A pair of plants to gasify wood wastes and generate power is a centerpiece of the new contract the city is pursuing with Napa Recycling & Waste Services, which would keep the company in charge of local waste management through 2031. The company would then draw fresh revenue from selling power to PG&E out of a new 2-megawatt biomass facility at the Devlin Road transfer station.

“When it has an energy value, it seems ridiculous not to take advantage of that,” the city’s recycling and solid waste manager Kevin Miller told council members of the wood-to-power plan.

The proposed 14-year deal with Napa Recycling, which would extend a relationship that began in 2005, gained preliminary support Tuesday night from the City Council and is slated for an approval vote by late November.

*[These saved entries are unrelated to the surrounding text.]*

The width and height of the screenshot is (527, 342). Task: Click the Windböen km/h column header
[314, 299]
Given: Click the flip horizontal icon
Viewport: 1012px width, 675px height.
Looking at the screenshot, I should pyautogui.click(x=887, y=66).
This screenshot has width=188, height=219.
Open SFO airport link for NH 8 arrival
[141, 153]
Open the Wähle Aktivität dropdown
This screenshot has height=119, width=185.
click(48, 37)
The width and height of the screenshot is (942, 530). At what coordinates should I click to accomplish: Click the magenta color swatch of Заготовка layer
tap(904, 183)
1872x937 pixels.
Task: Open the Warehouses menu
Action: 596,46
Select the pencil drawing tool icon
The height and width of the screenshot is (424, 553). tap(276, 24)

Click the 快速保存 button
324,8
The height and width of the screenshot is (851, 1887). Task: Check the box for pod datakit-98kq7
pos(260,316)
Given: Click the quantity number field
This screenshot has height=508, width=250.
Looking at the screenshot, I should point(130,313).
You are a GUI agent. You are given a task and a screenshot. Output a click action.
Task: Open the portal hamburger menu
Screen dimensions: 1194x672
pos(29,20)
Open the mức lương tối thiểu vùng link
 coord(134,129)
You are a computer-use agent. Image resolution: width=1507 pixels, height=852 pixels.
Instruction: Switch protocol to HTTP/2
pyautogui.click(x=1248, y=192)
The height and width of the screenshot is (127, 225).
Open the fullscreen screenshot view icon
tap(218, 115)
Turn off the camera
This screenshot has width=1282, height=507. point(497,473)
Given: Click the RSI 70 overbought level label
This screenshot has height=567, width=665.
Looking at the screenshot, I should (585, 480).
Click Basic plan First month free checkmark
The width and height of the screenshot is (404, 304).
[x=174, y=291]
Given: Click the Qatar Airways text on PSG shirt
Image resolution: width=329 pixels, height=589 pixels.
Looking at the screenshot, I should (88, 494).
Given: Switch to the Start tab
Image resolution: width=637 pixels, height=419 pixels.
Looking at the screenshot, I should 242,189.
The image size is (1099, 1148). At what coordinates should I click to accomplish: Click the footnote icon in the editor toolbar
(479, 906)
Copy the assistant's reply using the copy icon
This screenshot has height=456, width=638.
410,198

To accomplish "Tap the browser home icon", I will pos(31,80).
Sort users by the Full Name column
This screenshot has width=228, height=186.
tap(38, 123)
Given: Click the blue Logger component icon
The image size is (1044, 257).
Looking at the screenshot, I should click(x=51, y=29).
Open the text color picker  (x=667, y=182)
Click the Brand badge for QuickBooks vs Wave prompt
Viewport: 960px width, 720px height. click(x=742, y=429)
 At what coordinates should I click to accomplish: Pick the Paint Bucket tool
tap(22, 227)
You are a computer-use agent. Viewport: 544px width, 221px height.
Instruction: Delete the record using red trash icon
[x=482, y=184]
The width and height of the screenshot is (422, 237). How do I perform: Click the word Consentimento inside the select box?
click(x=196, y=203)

Napa’s current contract, originally a decade long and extended twice, is set to expire Dec. 31.

“I appreciate the creativity the city and Napa Recycling has shown,” said Vice Mayor Juliana Inman, who joined the other four council members in endorsing the plan. “… You came up with another way to deal with our bio-wastes, and I think this is really great.”

Under the new agreement, two plants with a 1-megawatt capacity each would be built at an estimated $12.6 million cost, and would generate their power by heating urban wood scrap into a gas that would drive electrical turbines, Napa Recycling directors told the city. The plants would combine to generate about 15,000 megawatt-hours annually, which Miller estimated would supply about 2,200 households.

Ten percent of the power would be used for the recycling center’s needs, and the rest would flow into the PG&E grid to produce about $1.75 million of extra revenue per year, according to Miller. The state policy for biomass plants of less than 3 megawatts assures PG&E will pay at least 12.7 cents for each megawatt-hour generated, he added.